• **Aim of the task**
Return exactly the listing's lines, from its first line to the line holding "Open the help question mark icon", ends included.

• **Provided information**
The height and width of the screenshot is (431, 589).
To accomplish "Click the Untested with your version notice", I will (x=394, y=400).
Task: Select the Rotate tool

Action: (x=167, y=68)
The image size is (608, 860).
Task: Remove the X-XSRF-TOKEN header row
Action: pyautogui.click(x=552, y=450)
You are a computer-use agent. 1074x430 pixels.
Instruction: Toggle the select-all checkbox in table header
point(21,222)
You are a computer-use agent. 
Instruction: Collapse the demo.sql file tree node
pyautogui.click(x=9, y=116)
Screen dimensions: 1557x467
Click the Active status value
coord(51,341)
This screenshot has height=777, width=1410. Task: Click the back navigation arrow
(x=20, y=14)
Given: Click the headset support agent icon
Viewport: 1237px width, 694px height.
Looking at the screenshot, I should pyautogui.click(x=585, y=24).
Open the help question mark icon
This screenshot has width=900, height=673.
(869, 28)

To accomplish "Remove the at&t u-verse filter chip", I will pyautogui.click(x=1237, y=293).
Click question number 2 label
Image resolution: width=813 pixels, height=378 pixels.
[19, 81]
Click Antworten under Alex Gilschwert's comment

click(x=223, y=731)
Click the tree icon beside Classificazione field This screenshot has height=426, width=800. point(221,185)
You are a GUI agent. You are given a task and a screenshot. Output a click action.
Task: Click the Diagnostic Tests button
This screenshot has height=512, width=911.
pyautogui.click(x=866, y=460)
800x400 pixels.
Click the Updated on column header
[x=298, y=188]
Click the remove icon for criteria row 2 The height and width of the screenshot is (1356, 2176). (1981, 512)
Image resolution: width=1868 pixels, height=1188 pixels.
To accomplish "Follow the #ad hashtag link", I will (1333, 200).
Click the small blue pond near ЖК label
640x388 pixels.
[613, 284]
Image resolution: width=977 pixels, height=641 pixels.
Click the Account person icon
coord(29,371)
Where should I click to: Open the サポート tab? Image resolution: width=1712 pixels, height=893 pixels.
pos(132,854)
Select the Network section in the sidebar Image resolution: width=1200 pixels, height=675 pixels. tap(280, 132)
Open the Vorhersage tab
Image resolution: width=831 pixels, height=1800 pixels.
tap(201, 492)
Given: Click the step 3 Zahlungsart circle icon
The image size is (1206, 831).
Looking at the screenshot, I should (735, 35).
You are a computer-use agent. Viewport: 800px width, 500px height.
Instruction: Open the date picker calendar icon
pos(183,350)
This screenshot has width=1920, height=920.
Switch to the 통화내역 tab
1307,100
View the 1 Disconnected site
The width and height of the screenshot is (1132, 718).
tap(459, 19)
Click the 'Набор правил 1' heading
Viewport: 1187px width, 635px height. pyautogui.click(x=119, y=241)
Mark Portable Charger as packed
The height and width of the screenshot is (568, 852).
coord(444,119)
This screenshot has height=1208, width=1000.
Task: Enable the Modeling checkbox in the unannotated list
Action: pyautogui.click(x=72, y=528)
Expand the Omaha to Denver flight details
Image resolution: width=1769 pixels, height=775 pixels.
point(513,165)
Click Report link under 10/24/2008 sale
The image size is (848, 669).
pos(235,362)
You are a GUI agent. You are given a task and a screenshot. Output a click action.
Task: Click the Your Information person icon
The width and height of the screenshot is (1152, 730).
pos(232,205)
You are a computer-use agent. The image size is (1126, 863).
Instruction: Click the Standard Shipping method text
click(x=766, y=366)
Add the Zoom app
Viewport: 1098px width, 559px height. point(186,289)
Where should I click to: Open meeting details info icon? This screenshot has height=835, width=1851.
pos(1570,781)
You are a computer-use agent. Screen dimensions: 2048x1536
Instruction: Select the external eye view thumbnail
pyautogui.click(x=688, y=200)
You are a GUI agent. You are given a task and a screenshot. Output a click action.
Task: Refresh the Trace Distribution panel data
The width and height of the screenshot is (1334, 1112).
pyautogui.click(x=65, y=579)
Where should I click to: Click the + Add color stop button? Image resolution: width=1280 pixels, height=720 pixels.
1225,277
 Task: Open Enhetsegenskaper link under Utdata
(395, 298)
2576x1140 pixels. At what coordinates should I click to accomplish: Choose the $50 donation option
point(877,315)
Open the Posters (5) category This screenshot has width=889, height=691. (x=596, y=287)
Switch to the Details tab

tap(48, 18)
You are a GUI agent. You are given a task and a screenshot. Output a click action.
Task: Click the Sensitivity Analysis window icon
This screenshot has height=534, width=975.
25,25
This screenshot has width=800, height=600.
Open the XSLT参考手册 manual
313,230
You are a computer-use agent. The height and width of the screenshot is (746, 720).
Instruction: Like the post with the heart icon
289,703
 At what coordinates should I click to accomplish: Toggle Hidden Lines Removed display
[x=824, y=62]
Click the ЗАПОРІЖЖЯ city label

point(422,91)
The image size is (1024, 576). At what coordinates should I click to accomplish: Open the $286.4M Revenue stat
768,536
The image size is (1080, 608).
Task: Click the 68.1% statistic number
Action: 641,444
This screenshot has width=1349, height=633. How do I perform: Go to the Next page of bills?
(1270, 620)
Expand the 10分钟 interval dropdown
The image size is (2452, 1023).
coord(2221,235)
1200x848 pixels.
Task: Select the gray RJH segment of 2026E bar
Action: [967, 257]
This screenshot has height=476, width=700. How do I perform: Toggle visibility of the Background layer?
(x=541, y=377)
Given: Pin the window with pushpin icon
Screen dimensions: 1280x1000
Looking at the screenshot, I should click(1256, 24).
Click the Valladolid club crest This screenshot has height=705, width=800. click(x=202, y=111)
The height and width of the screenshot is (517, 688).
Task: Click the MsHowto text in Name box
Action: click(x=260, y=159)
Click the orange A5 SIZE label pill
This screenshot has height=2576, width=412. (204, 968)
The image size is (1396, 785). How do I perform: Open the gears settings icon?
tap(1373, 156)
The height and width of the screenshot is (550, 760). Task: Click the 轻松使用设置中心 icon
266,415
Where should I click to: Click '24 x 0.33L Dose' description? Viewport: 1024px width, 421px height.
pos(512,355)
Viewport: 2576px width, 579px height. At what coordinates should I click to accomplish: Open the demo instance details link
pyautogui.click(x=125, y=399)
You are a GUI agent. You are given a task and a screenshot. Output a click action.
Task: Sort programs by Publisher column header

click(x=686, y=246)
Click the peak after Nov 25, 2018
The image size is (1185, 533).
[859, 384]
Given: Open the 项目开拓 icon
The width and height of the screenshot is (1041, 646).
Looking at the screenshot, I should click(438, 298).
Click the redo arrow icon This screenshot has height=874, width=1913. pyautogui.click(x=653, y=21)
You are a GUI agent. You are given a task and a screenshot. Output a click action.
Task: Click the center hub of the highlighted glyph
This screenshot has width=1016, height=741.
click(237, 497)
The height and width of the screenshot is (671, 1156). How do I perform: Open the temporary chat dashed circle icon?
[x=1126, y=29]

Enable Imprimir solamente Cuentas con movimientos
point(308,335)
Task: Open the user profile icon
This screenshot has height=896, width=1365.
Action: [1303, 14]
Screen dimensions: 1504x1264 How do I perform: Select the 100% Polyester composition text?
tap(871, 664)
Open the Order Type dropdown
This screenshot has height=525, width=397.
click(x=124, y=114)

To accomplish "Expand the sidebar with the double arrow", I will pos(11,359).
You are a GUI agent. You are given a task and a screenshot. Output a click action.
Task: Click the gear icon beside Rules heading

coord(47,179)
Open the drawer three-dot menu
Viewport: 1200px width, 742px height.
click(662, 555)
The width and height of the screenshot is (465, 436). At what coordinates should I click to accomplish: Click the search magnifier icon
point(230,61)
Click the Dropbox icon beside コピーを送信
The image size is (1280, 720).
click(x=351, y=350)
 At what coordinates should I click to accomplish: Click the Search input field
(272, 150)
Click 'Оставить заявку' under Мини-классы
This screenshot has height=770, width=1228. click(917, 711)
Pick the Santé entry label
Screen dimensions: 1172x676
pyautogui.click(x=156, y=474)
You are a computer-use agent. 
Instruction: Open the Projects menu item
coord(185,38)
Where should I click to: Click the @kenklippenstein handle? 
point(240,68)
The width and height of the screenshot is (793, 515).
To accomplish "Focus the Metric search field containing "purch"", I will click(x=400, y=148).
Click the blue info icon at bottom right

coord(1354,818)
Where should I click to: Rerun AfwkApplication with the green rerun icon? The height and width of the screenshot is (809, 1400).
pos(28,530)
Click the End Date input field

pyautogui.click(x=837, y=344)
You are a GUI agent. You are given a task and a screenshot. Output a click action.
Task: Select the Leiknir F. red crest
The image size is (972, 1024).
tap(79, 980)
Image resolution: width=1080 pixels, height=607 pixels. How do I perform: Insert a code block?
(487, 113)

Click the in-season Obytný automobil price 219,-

• **Answer to the problem**
The height and width of the screenshot is (431, 589).
To accomplish "Click the Untested with your version notice", I will (x=394, y=400).
Task: Select the Rotate tool

Action: (x=167, y=68)
The image size is (608, 860).
Task: Remove the X-XSRF-TOKEN header row
Action: pyautogui.click(x=552, y=450)
You are a computer-use agent. 1074x430 pixels.
Instruction: Toggle the select-all checkbox in table header
point(21,222)
You are a computer-use agent. 
Instruction: Collapse the demo.sql file tree node
pyautogui.click(x=9, y=116)
Screen dimensions: 1557x467
Click the Active status value
coord(51,341)
This screenshot has height=777, width=1410. Task: Click the back navigation arrow
(x=20, y=14)
Given: Click the headset support agent icon
Viewport: 1237px width, 694px height.
Looking at the screenshot, I should pyautogui.click(x=585, y=24).
Open the help question mark icon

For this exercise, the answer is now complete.